▶ TASK DIRECTIONS
Every record shown here needs to be repeated exactly.

(Stored items)
========
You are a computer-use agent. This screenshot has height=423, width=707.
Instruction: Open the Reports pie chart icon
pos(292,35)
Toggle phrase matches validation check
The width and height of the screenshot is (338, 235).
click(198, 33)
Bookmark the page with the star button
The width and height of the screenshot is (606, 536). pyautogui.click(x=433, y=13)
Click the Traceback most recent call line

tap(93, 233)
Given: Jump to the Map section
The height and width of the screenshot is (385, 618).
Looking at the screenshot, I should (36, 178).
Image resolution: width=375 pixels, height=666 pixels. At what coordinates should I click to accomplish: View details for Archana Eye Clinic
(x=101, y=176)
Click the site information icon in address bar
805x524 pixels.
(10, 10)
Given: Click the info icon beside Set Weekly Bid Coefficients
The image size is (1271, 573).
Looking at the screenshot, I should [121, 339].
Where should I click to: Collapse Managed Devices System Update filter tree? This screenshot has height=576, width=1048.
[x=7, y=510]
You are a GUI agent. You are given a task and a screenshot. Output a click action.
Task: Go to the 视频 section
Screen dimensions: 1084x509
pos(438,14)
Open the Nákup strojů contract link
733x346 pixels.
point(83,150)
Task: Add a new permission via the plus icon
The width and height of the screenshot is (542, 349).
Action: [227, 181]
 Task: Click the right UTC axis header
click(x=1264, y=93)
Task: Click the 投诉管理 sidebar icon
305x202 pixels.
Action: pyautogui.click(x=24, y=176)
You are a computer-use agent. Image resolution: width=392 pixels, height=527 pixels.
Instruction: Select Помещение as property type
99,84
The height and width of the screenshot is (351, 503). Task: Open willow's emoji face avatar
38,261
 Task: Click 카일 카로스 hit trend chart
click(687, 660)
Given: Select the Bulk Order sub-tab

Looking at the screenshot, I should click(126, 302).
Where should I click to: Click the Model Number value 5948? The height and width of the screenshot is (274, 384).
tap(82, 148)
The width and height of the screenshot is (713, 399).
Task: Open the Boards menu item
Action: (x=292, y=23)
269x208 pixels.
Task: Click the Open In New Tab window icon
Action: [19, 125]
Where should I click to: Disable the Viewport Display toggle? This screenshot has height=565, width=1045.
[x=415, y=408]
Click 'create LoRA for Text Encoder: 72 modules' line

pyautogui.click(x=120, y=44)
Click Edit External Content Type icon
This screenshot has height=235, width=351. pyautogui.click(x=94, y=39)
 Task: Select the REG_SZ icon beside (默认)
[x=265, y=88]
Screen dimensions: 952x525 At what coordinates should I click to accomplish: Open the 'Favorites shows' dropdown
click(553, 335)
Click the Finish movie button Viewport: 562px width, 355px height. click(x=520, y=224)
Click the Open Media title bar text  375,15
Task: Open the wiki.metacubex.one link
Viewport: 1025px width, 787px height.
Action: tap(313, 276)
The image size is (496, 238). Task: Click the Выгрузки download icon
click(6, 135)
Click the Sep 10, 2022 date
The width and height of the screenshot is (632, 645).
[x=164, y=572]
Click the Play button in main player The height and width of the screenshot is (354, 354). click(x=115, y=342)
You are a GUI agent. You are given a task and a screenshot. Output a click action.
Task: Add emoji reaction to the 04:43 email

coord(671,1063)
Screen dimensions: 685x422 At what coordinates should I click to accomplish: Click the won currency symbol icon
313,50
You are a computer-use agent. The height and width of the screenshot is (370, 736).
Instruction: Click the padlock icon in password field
========
▶ ANSWER TO THE EXERCISE
You are a computer-use agent. This screenshot has height=423, width=707.
Instruction: Open the Reports pie chart icon
pos(292,35)
Toggle phrase matches validation check
The width and height of the screenshot is (338, 235).
click(198, 33)
Bookmark the page with the star button
The width and height of the screenshot is (606, 536). pyautogui.click(x=433, y=13)
Click the Traceback most recent call line

tap(93, 233)
Given: Jump to the Map section
The height and width of the screenshot is (385, 618).
Looking at the screenshot, I should (36, 178).
Image resolution: width=375 pixels, height=666 pixels. At what coordinates should I click to accomplish: View details for Archana Eye Clinic
(x=101, y=176)
Click the site information icon in address bar
805x524 pixels.
(10, 10)
Given: Click the info icon beside Set Weekly Bid Coefficients
The image size is (1271, 573).
Looking at the screenshot, I should [121, 339].
Where should I click to: Collapse Managed Devices System Update filter tree? This screenshot has height=576, width=1048.
[x=7, y=510]
You are a GUI agent. You are given a task and a screenshot. Output a click action.
Task: Go to the 视频 section
Screen dimensions: 1084x509
pos(438,14)
Open the Nákup strojů contract link
733x346 pixels.
point(83,150)
Task: Add a new permission via the plus icon
The width and height of the screenshot is (542, 349).
Action: [227, 181]
 Task: Click the right UTC axis header
click(x=1264, y=93)
Task: Click the 投诉管理 sidebar icon
305x202 pixels.
Action: pyautogui.click(x=24, y=176)
You are a computer-use agent. Image resolution: width=392 pixels, height=527 pixels.
Instruction: Select Помещение as property type
99,84
The height and width of the screenshot is (351, 503). Task: Open willow's emoji face avatar
38,261
 Task: Click 카일 카로스 hit trend chart
click(687, 660)
Given: Select the Bulk Order sub-tab

Looking at the screenshot, I should click(126, 302).
Where should I click to: Click the Model Number value 5948? The height and width of the screenshot is (274, 384).
tap(82, 148)
The width and height of the screenshot is (713, 399).
Task: Open the Boards menu item
Action: (x=292, y=23)
269x208 pixels.
Task: Click the Open In New Tab window icon
Action: [19, 125]
Where should I click to: Disable the Viewport Display toggle? This screenshot has height=565, width=1045.
[x=415, y=408]
Click 'create LoRA for Text Encoder: 72 modules' line

pyautogui.click(x=120, y=44)
Click Edit External Content Type icon
This screenshot has height=235, width=351. pyautogui.click(x=94, y=39)
 Task: Select the REG_SZ icon beside (默认)
[x=265, y=88]
Screen dimensions: 952x525 At what coordinates should I click to accomplish: Open the 'Favorites shows' dropdown
click(553, 335)
Click the Finish movie button Viewport: 562px width, 355px height. click(x=520, y=224)
Click the Open Media title bar text  375,15
Task: Open the wiki.metacubex.one link
Viewport: 1025px width, 787px height.
Action: tap(313, 276)
The image size is (496, 238). Task: Click the Выгрузки download icon
click(6, 135)
Click the Sep 10, 2022 date
The width and height of the screenshot is (632, 645).
[x=164, y=572]
Click the Play button in main player The height and width of the screenshot is (354, 354). click(x=115, y=342)
You are a GUI agent. You are given a task and a screenshot. Output a click action.
Task: Add emoji reaction to the 04:43 email

coord(671,1063)
Screen dimensions: 685x422 At what coordinates should I click to accomplish: Click the won currency symbol icon
313,50
You are a computer-use agent. The height and width of the screenshot is (370, 736).
Instruction: Click the padlock icon in password field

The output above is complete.